While Row_log_event is the general category, you usually see it manifested as one of these three specific events in binary logs:

1. Write_rows event: Triggered by an INSERT. It contains the data for the new rows.

2. Update_rows event: Triggered by an UPDATE. It contains both the "before" image (to find the row on the replica) and the "after" image (the new data).

3. Delete_rows event: Triggered by a DELETE. It contains the data of the deleted rows so the replica can identify exactly which ones to remove.

Anatomy of a Row_log_event

Each event contains specific metadata to ensure the data lands in the right place:

• Table ID: A numeric identifier mapping the event to a specific table.

• Columns Present Bitmap: A sequence of bits identifying which columns are actually included in the event (useful for saving space if only one column in a wide table changed).

• Row Data: The actual payload, encoded in a binary format.

Why Does it Matter?

• Consistency: Row-based logging is much more "expensive" in terms of log size than statement-based logging, but it is significantly more reliable for data integrity.
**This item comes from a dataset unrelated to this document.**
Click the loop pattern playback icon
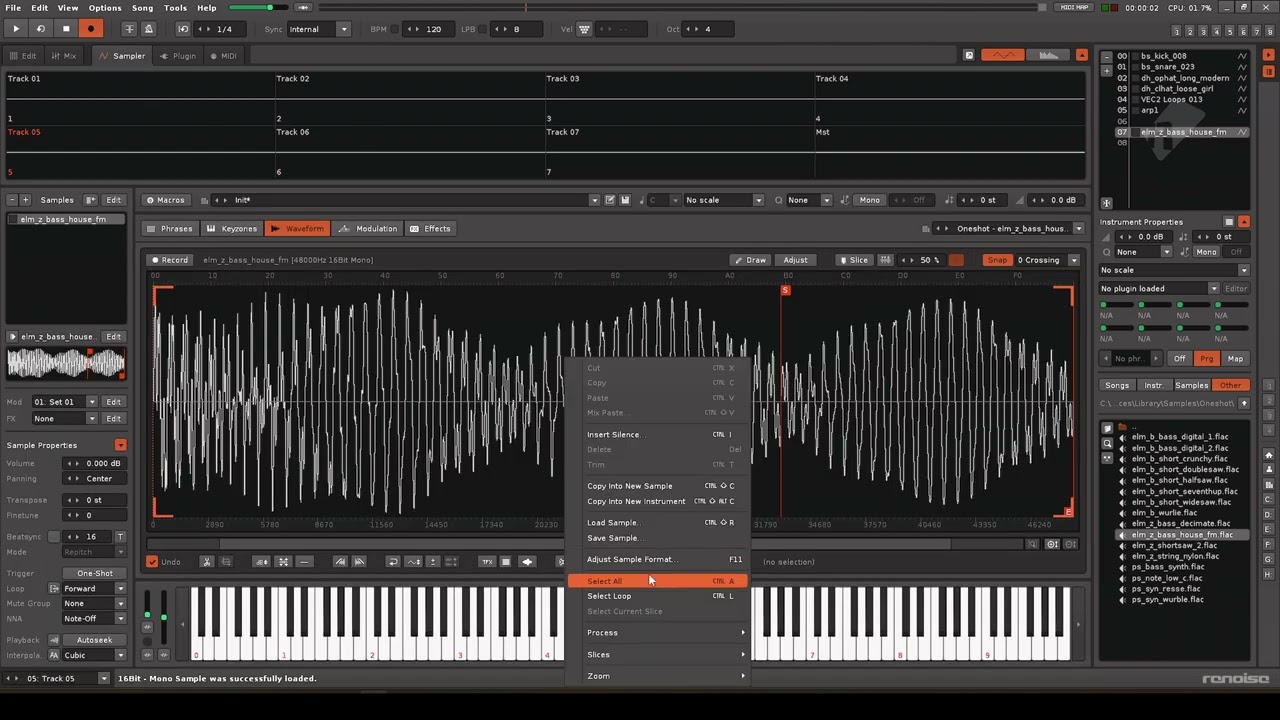1280x720 pixels. tap(41, 29)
• Point-in-Time Recovery: Tools like mysqlbinlog read these events to reconstruct data if a crash occurs.

• Performance: On the primary, it saves the overhead of complex query parsing for the logs, but it can create very large log files if you perform bulk updates (for instance, updating 1 million rows creates 1 million row events).

How to View Them

Log events can be seen by inspecting binary log files with mariadb-binlog -v (-v stands for verbose). Consider having issued these statements:

The binary log now contains a Write_rows, an Update_rows, and a Delete_rows entry:

Partial_rows_log_event

Overview

The Partial_rows_log_event was introduced to solve the issue of oversized binary log events. Previously, a single Rows_log_event containing a large number of row changes (or very large BLOB data) had to be written and transmitted as a single, contiguous block.
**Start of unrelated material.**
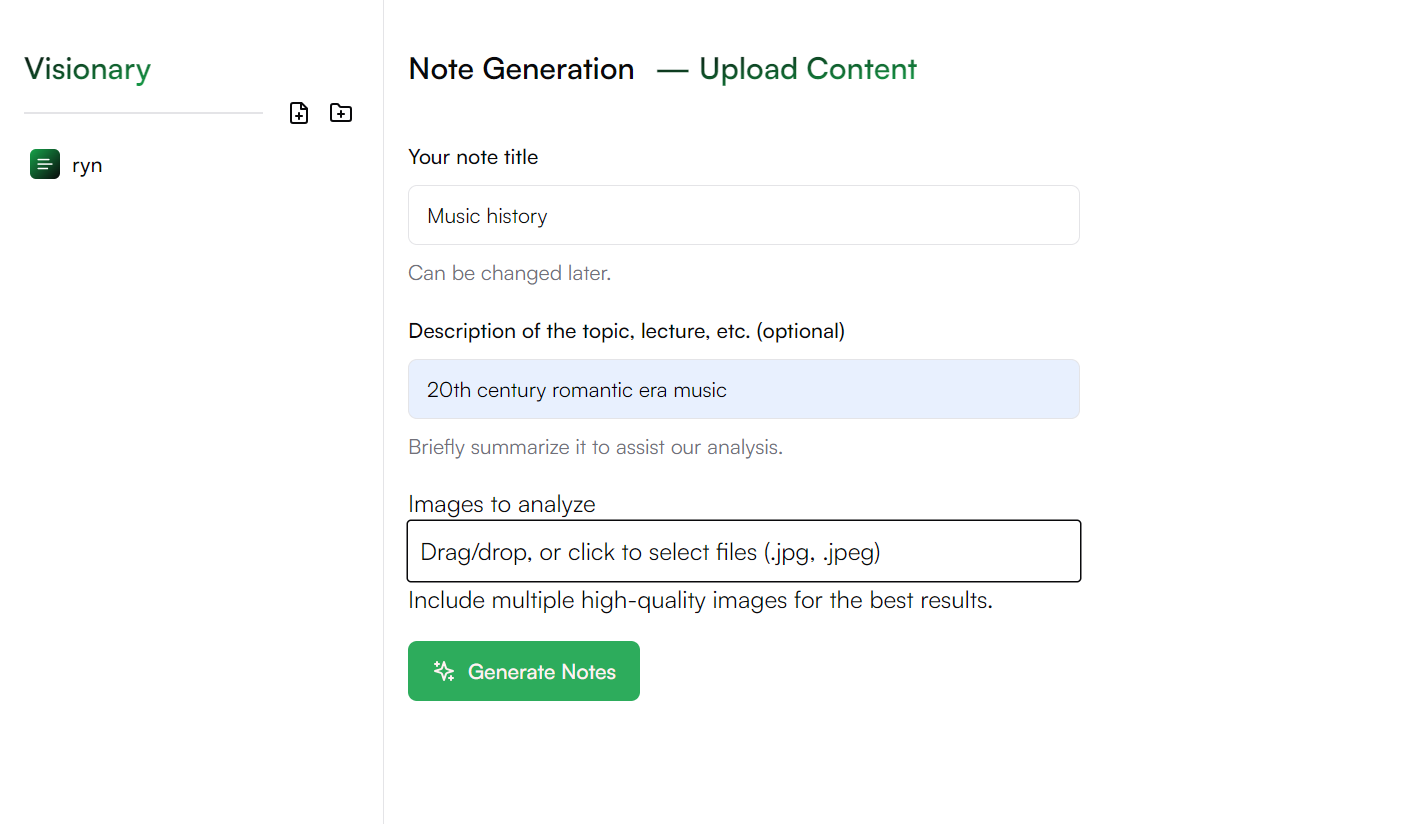Click the Description of the topic label
Viewport: 1414px width, 824px height.
click(626, 331)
A Partial_rows_log_event represents a fragment of a larger logical row change. When a standard Rows_log_event exceeds the system-defined threshold, MariaDB splits the payload into a sequence of partial events.

How Fragmentation Works

Instead of one massive event, the binary log contains a sequence of events structured like this:

1. Table_map_event: Identifies the table being modified.

2. Partial_rows_log_event (N times): Each event is exactly the size of the configured maximum threshold.

3. Rows_log_event: The concluding fragment which contains the remaining data and signals the end of the logical group.

Key Characteristics

• Atomic Reassembly: Replicas and log parsers (like mariadb-binlog) must buffer all related Partial_rows_log_event entries until the final event in the group is received before the rows can be applied.

• Size Determinism: All partial events in a sequence (except the last one) are of a uniform size, defined by the system variable binlog_row_event_max_size (or the equivalent threshold setting).

• Order Preservation: Because the binary log is a sequential stream, these fragments always appear contiguously for a single statement within a transaction.

Configuration

Splitting log events is enabled by setting the binlog_row_event_max_size variable. See this section for details.

Use Case: Large BLOBs and Bulk Inserts

This feature is particularly beneficial for environments with:

• Limited network buffers: Prevents "packet too large" errors during replication.

• High memory concurrency: Allows the master to stream log data to disk in chunks rather than allocating one massive buffer for a multi-megabyte row change.

Best Practices & Troubleshooting: Partial_rows_log_event

Best Practices

• Align with network MTU: If you are experiencing "Packet too large" errors or network instability in your replication stream, set binlog_row_event_max_size to a value slightly lower than your network's maximum transmission unit (MTU) or the max_allowed_packet setting.

• Monitor disk I/O: While fragmentation prevents massive memory allocations, writing many small Partial_rows_log_event entries can increase the number of small I/O operations. If you see an I/O bottleneck on the binary log disk, consider increasing the fragment size slightly.

• Buffer memory on replicas: Ensure your replicas have sufficient memory. Because the replica must buffer all Partial_rows_log_event fragments before applying the final Rows_log_event, very large row changes will still consume memory on the "subscriber" side during the reassembly phase.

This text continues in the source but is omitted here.